Überdies hätten sich die Kl. die Kenntnis über die zeitlichen Grenzen schon anhand des "Ratgebers für Lohnsteuerzahler" verschaffen können und müssen, den der Kl. wie alle Steuerpflichtigen, die Arbeitslohn unter Abzug von LSt beziehen, als Anlage mit der LSt-Karte erhalten hat.

Auf Seite 3 des Lohnsteuerratgebers 1998 steht unter der gelb hinterlegten und fettgedruckten Überschrift "Daran müssen sie selber denken" u. a. folgendes:

"Vergessen Sie auch nicht, dass Sie zum Ausgleich der 1997 überzahlten LSt bis zum 31.12.1999 eine Veranlagung zur ESt beantragen müssen (Seite 30). Das Finanzamt wird dazu Vordrucke mit besonderen Erläuterungen bereithalten."

Auf Seite 30 steht dazu unter der gelb hinterlegten und fettgedruckten Überschrift "Antragsveranlagung" und unter der danach aufgeführten kleineren und ebenfalls fettgedruckten Überschrift "Haben Sie etwa zuviel Lohnsteuer gezahlt" nach Aufführung einiger Beispiele für zuviel gezahlte LSt:

"... dann beantragen Sie bitte für das abgelaufene Jahr beim Finanzamt die Veranlagung zur Einkommensteuer. Der Antrag auf Veranlagung zu Einkommensteuer wird durch Abgabe der Einkommensteuererklärung gestellt. Achten Sie bitte auf die nichtverlängerbare Antragsfrist (Einkommensteuerveranlagung 1997: 31.12.1999, Einkommensteuerveranlagung 1998: 31.12.2000). Einkommensteuererklärungsvordrucke mit der ausführlichen Anleitung sind nach Ablauf des Jahres kostenlos erhältlich."

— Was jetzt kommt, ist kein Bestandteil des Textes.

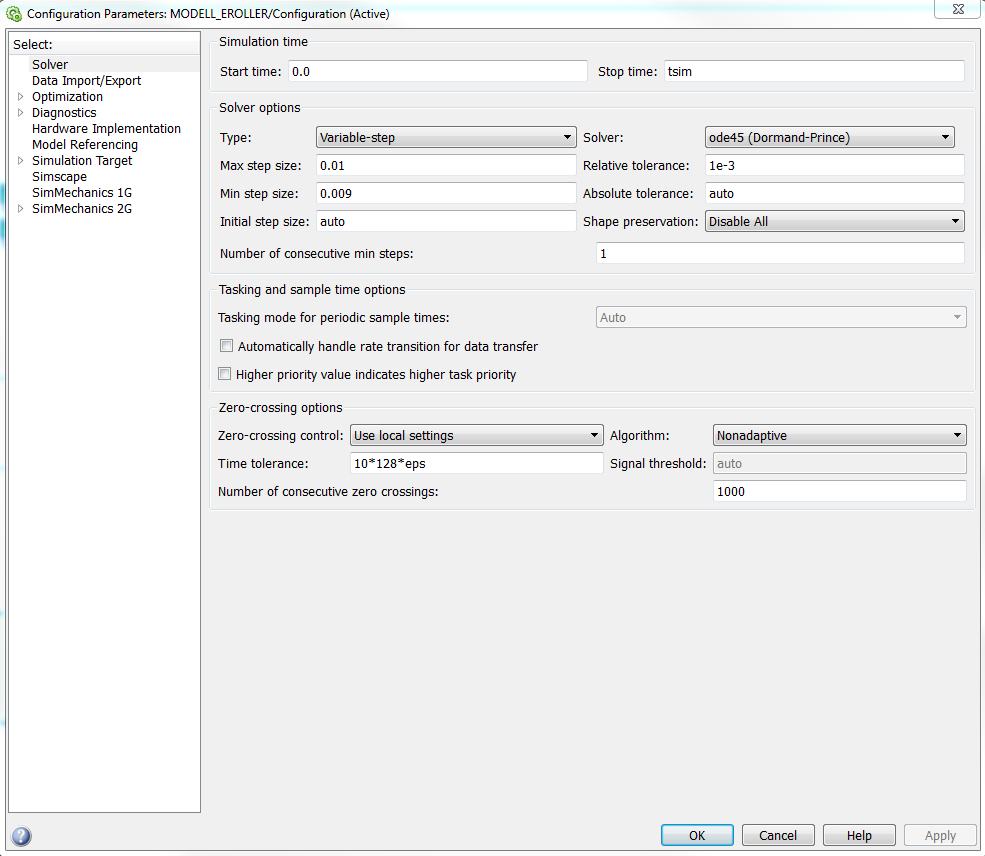Click the Stop time input field
This screenshot has width=985, height=856.
coord(812,71)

Der Senat ist der Auffassung, dass der Kl. sowohl durch den Ratgeber für LSt 1998 des FA als auch durch die vielen LSt-Ratgeber, die der Kl. für die davor liegenden Veranlagungszeiträume mit der LSt-Karte erhalten hat, eindeutig auf die Notwendigkeit hingewiesen worden ist, innerhalb der 2-jährigen Ausschlussfrist die Durchführung einer Veranlagung zu beantragen, um die zuviel gezahlte LSt vom FA erstattet zu bekommen. Der Kl. war im Streitjahr 1998 bereits 62 Jahre alt. Aufgrund seiner Lebenserfahrung und unter Berücksichtigung seines Berufes als Pfarrer war ihm bekannt, dass derartige Hinweise des FA aufmerksam zu lesen und zu beachten sind. Hinzu kommt hier, dass der Hinweis des FA nicht etwa an einer versteckten Stelle in der 31-seitigen Broschüre enthalten ist, sondern bereits zu Beginn auf Seite 3.

Es kommt deshalb auch nicht darauf an, dass die Kl. bis zu Abgabe der ESt-Erklärung 1998 nicht steuerlich beraten waren.

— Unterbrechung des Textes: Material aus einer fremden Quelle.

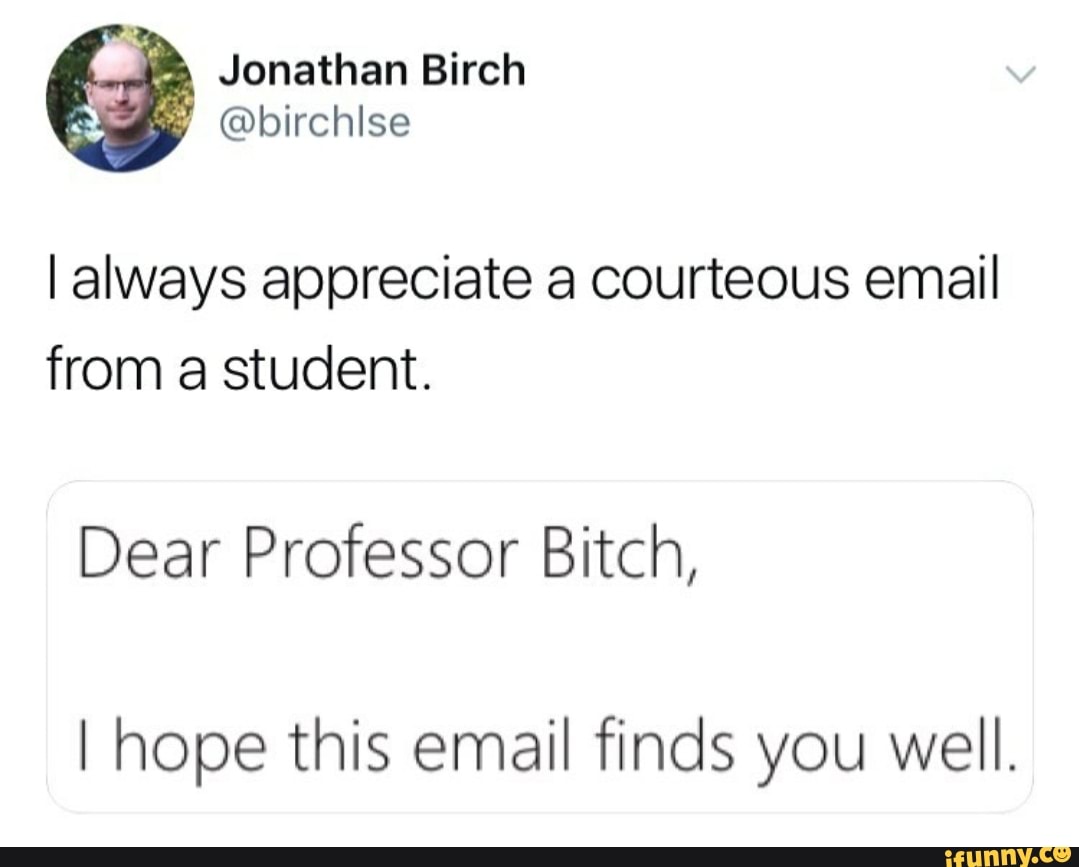1079x867 pixels.
Task: Select the tweet line starting 'I always appreciate'
Action: point(523,281)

Die Kl. können sich ebenfalls nicht mit Erfolg auf die Gründe im Urteil des Finanzgerichts Köln vom 24.10.2000 VIII K 1839/00 EFG 2001, 755 berufen. Das FA weist zutreffend daraufhin, dass die Gründe jenes Urteil nicht auf den hier vorliegenden Fall übertragen werden können. In dem jenem Urteil zugrunde liegenden Sachverhalt war für einen Steuerpflichtigen, der jahrelang zur ESt veranlagt worden war, in einem Veranlagungszeitraum erstmals die Regelung über die sogenannte Antragsveranlagung gemäß § 46 Abs. 2 Nr. 8 Satz 2 EStG anzuwenden. Bei einem solchen Sachverhalt kann eventuell die Auffassung vertreten werden, dass die Versäumung der 2-jährigen Antragsfrist wegen Unkenntnis dieser Regelung unverschuldet ist. Jener Steuerpflichtige war mit den Vorschriften des § 46 EStG nicht vertraut, da er in den Vorjahren zur Abgabe einer ESt-Erklärung aufgefordert worden war. Im hier vorliegenden Streitfall wurden jedoch in den vergangenen Veranlagungszeiträumen bereits Antragsveranlagungen durchgeführt. Da sich die steuerlichen Verhältnisse bei den Kl. hinsichtlich der Notwendigkeit, eine Antragsveranlagung durchzuführen, nicht geändert hatten, war für die Kl. eindeutig, dass für sie nur die Hinweise für die Durchführung einer Antragsveranlagung von Bedeutung sein konnten. Der Senat hält deshalb auch nicht die Gründe des Niedersächsischen Finanzgerichts vom 10.12.2003 4 K 508/01 EFG 2004, 506 (Revision eingelegt, Aktenzeichen des BFH VI R 46/04) auf den Streitfall für übertragbar. Darin hat das Niedersächsische Finanzgericht aufgeführt, dass für diejenigen, die - wie die Kl. in jenen Verfahren - nicht wissen, ob sie zu dem Kreis der Pflichtveranlagten oder dem der Antragsveranlagten gehören würden, die Hinweise in der Anleitung zur ESt-Erklärung 1998 und im LSt-Ratgeber 1998 wegen ihrer - für steuerliche Laien - mangelnden Eindeutigkeit ohne Aussagewert seien. Das ist im Streitfall gerade nicht der Fall.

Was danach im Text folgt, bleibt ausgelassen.